• Activity: Reprint all of the data below exactly as shown and skip every image.

:::::

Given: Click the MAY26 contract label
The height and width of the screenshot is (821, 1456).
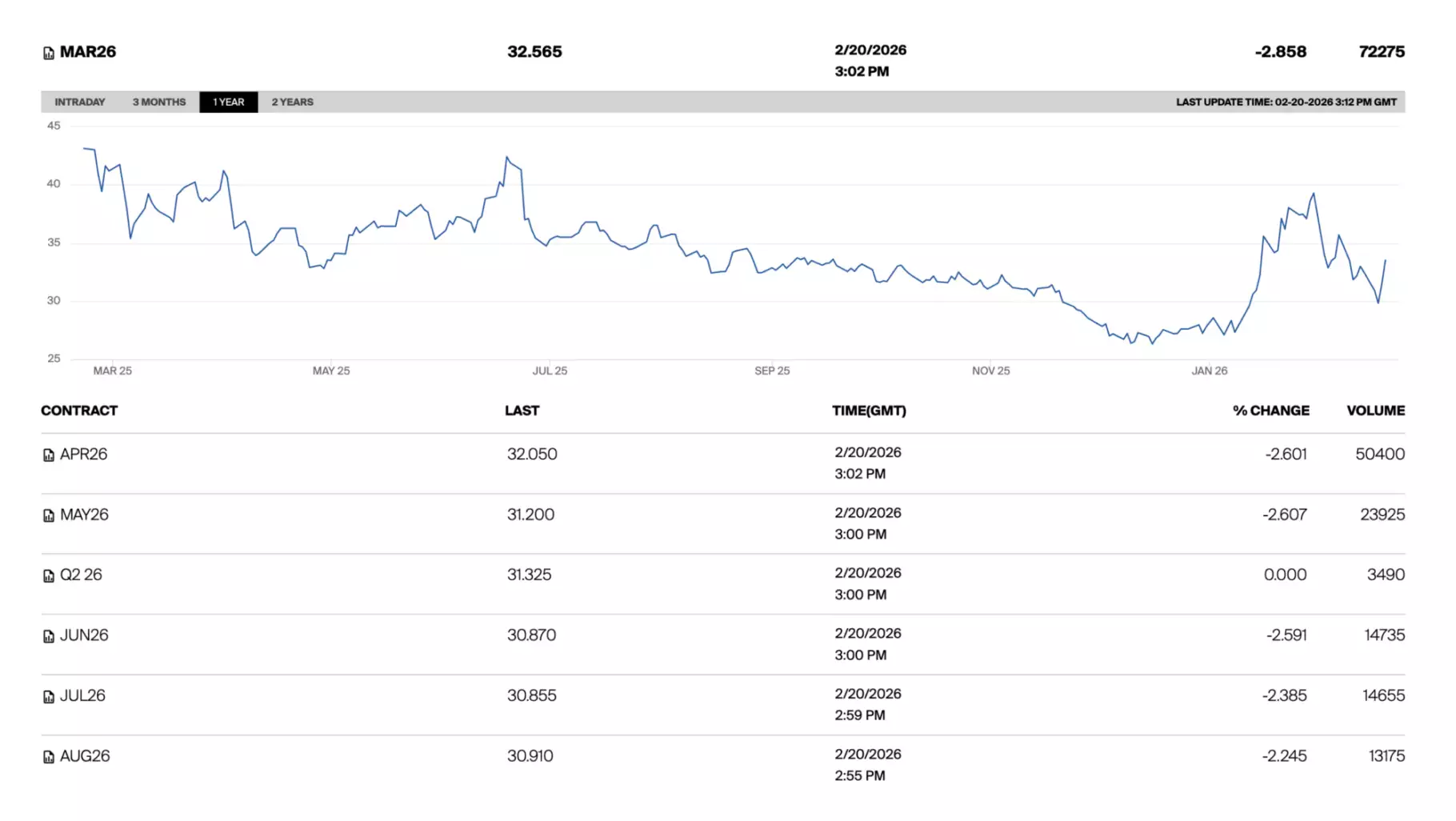Looking at the screenshot, I should [x=85, y=515].
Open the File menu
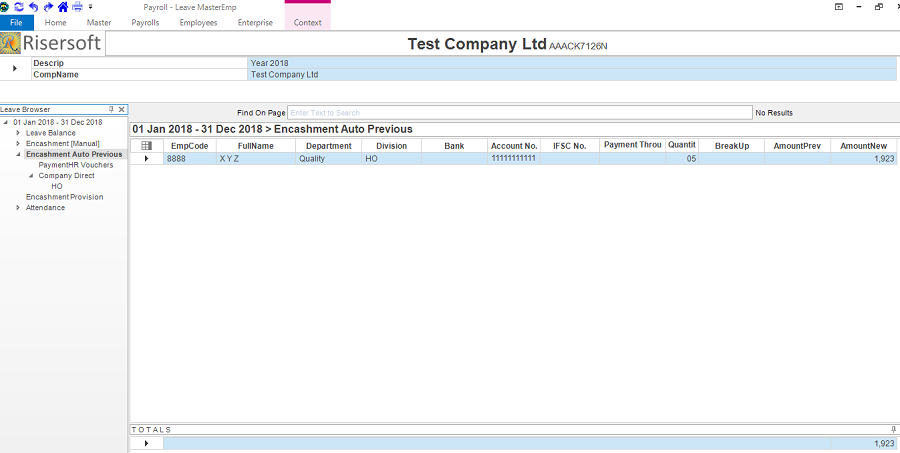This screenshot has width=900, height=453. tap(16, 22)
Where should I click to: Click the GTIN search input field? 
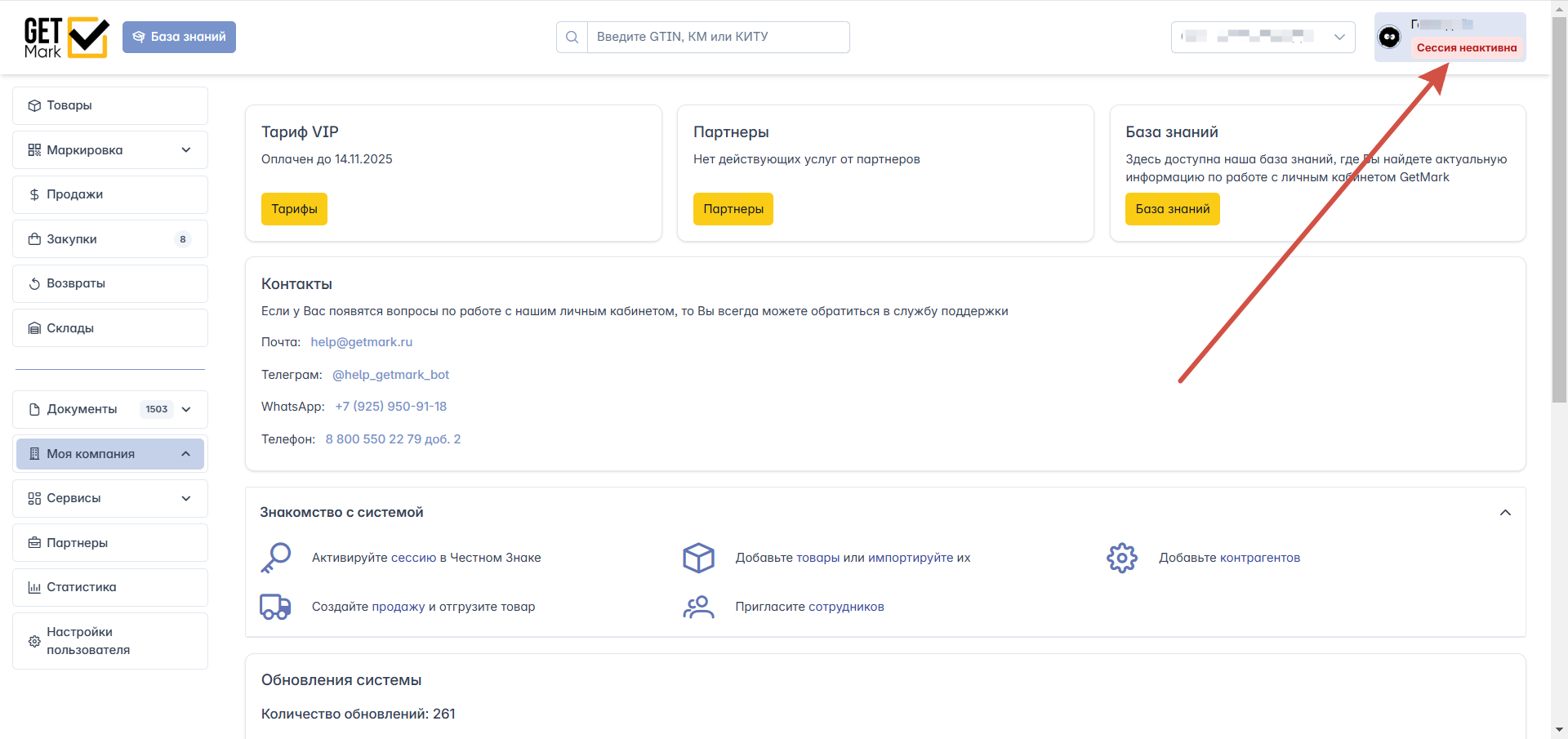click(718, 37)
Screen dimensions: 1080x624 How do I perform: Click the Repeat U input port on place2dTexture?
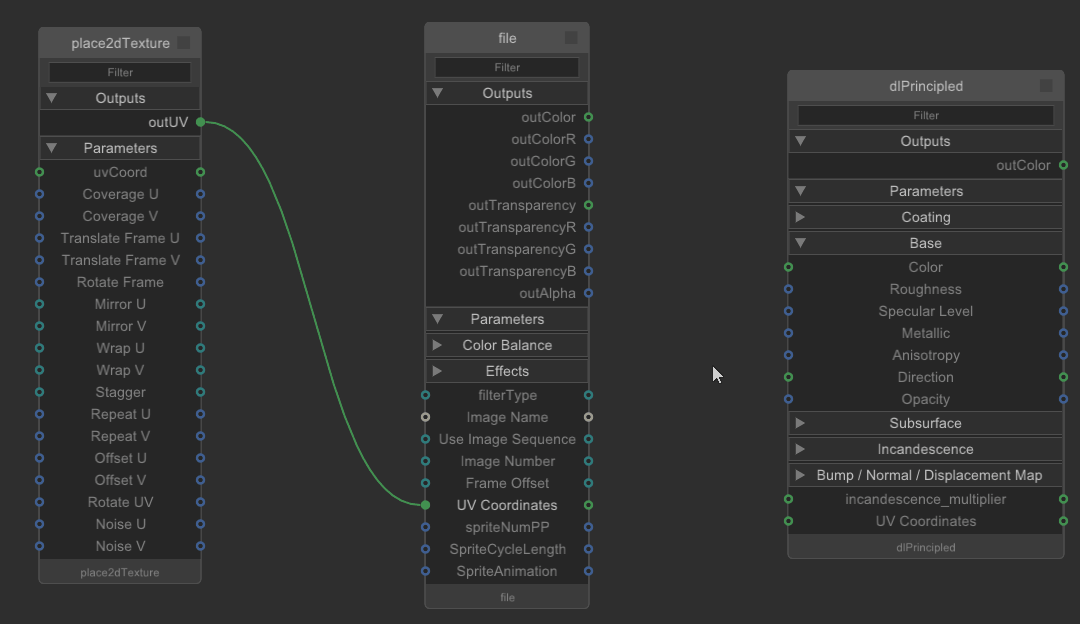[40, 414]
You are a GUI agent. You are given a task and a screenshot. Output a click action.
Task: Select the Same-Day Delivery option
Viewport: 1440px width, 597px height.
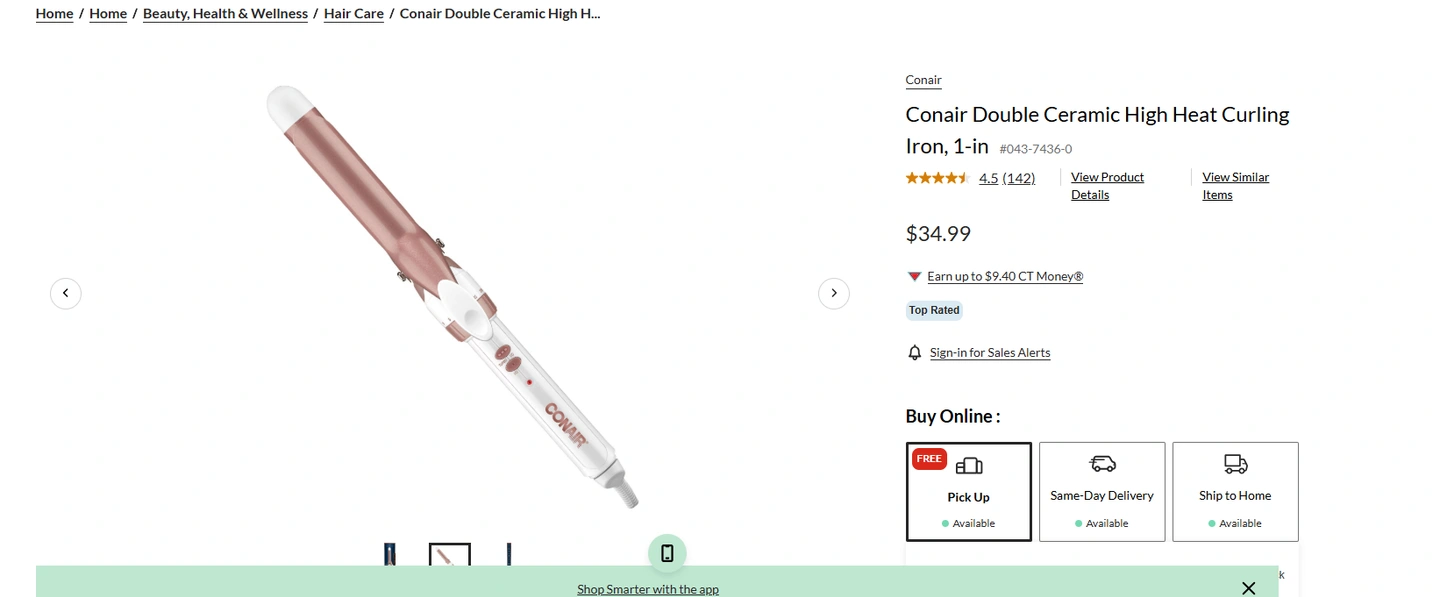pyautogui.click(x=1102, y=492)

:::::

• Answer to the exercise:
Given: Click the MAY26 contract label
The height and width of the screenshot is (821, 1456).
Looking at the screenshot, I should [x=85, y=515].
Open the File menu
This screenshot has width=900, height=453. tap(16, 22)
Where should I click to: Click the GTIN search input field? 
click(718, 37)
Screen dimensions: 1080x624 How do I perform: Click the Repeat U input port on place2dTexture?
[40, 414]
You are a GUI agent. You are given a task and a screenshot. Output a click action.
Task: Select the Same-Day Delivery option
Viewport: 1440px width, 597px height.
pyautogui.click(x=1102, y=492)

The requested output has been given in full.